Plain-English summary
Court upholds Arizona rules on out‑of‑precinct and ballot‑collection limits, narrows Section 2 review
In Brnovich v. Democratic National Committee (2021), the Supreme Court reversed the Ninth Circuit and upheld two Arizona voting rules: rejecting ballots cast in the wrong precinct and restricting third‑party collection of early ballots. The Court also set new guidance limiting how courts evaluate claims under Section 2 of the Voting Rights Act.
Why this matters
The decision upholds two common state election rules and narrows how federal courts analyze claims that voting regulations discriminate on the basis of race.

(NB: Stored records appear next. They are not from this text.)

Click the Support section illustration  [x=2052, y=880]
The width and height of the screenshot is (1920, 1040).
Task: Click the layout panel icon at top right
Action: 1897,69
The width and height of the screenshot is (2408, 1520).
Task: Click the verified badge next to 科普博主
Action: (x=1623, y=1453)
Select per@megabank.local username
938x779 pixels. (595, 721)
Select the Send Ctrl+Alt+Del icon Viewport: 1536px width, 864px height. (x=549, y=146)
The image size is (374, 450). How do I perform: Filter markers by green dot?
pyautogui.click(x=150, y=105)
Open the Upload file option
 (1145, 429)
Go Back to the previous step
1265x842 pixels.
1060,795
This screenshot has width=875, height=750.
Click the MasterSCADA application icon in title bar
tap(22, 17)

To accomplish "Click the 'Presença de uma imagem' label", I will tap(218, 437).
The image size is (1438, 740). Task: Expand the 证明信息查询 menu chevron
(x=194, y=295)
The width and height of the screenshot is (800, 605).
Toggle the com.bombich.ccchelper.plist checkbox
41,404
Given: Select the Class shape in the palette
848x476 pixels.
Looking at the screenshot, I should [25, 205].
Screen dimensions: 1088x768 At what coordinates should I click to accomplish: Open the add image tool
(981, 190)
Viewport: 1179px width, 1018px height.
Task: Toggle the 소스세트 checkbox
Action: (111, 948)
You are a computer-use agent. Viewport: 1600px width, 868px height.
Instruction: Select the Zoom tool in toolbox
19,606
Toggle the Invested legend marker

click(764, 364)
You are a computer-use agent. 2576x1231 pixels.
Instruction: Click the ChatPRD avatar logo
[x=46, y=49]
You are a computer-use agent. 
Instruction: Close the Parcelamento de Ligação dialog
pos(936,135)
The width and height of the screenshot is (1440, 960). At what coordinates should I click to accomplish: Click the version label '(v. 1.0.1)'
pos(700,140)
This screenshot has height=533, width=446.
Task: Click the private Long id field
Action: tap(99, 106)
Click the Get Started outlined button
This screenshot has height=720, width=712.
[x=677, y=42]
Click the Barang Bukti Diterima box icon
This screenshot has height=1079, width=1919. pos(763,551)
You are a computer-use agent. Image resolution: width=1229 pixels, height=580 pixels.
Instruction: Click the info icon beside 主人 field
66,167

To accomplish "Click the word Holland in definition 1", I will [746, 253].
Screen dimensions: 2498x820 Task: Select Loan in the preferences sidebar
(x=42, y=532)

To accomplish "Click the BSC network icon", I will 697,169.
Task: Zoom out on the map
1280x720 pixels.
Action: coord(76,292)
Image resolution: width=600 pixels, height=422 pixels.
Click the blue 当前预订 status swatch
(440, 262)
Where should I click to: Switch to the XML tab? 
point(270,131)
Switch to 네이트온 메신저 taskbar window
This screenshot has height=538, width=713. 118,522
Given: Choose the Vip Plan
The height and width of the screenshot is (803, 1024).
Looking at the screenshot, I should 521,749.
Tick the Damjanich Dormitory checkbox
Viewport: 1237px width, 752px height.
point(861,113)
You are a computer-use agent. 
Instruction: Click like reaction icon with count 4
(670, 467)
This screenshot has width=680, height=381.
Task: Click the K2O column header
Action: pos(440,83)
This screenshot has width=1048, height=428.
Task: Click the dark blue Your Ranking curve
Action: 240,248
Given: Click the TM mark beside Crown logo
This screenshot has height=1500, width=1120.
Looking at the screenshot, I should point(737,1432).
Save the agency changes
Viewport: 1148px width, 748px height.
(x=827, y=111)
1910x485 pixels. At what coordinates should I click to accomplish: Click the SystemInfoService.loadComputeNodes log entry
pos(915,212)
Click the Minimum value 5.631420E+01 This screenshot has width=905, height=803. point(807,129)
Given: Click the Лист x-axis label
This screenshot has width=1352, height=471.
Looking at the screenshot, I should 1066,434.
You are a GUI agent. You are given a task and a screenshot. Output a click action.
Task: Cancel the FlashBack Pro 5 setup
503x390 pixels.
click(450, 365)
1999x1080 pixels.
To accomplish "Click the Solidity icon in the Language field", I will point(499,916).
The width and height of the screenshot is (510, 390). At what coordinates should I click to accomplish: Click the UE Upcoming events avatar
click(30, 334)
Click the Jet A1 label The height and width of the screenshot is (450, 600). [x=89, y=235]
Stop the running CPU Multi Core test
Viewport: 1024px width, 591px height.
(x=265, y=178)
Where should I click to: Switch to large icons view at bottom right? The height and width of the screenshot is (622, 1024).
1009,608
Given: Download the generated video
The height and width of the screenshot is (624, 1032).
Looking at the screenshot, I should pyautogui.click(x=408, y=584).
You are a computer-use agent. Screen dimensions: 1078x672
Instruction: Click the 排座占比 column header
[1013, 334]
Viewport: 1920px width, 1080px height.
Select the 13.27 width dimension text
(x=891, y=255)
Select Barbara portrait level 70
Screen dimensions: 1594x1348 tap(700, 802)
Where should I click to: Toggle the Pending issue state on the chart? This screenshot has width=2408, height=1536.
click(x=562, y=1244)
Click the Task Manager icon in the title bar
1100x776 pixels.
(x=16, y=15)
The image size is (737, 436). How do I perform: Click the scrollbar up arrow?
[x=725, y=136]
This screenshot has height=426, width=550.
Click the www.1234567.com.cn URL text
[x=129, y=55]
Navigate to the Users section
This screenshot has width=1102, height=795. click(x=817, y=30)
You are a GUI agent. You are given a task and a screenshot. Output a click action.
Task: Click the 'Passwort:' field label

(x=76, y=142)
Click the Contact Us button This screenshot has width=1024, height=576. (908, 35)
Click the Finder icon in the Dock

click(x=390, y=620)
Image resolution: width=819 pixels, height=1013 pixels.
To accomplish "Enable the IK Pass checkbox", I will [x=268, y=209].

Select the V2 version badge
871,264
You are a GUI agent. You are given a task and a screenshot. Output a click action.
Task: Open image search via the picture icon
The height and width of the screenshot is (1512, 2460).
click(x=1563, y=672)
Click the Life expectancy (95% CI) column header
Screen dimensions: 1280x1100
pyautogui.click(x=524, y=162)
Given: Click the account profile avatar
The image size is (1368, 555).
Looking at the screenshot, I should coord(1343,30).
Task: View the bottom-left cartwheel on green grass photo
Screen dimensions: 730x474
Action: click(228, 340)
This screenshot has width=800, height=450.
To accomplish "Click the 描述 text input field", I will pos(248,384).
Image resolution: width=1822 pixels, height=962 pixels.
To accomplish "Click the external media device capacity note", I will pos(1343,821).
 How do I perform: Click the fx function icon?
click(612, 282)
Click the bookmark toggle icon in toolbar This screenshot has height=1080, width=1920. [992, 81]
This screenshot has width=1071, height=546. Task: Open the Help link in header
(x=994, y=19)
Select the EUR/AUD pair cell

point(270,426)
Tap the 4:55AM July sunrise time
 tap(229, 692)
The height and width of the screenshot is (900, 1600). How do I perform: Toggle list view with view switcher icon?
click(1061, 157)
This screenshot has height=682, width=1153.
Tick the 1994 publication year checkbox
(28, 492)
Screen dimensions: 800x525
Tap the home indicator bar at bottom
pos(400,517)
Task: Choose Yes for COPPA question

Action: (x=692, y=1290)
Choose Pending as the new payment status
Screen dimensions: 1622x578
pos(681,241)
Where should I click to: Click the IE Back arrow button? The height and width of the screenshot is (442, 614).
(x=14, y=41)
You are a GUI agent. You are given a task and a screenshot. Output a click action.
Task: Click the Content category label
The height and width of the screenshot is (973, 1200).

That makes it harder for plaintiffs to win Section 2 challenges to neutral election rules that have a disparate impact on minority voters unless they show a substantial connection between the rule and racial discrimination.
Who may feel it
- Voters in Arizona (especially those casting ballots on election day or using early/mail voting)
- State election officials and lawmakers who draft voting rules nationwide
- Civil‑rights groups and political parties bringing Voting Rights Act suits
- Third parties who collect or assist with ballots (campaign workers, family members, community groups)
Key questions
- Does Arizona’s out‑of‑precinct ballot policy violate Section 2 of the Voting Rights Act by disproportionately burdening minority voters?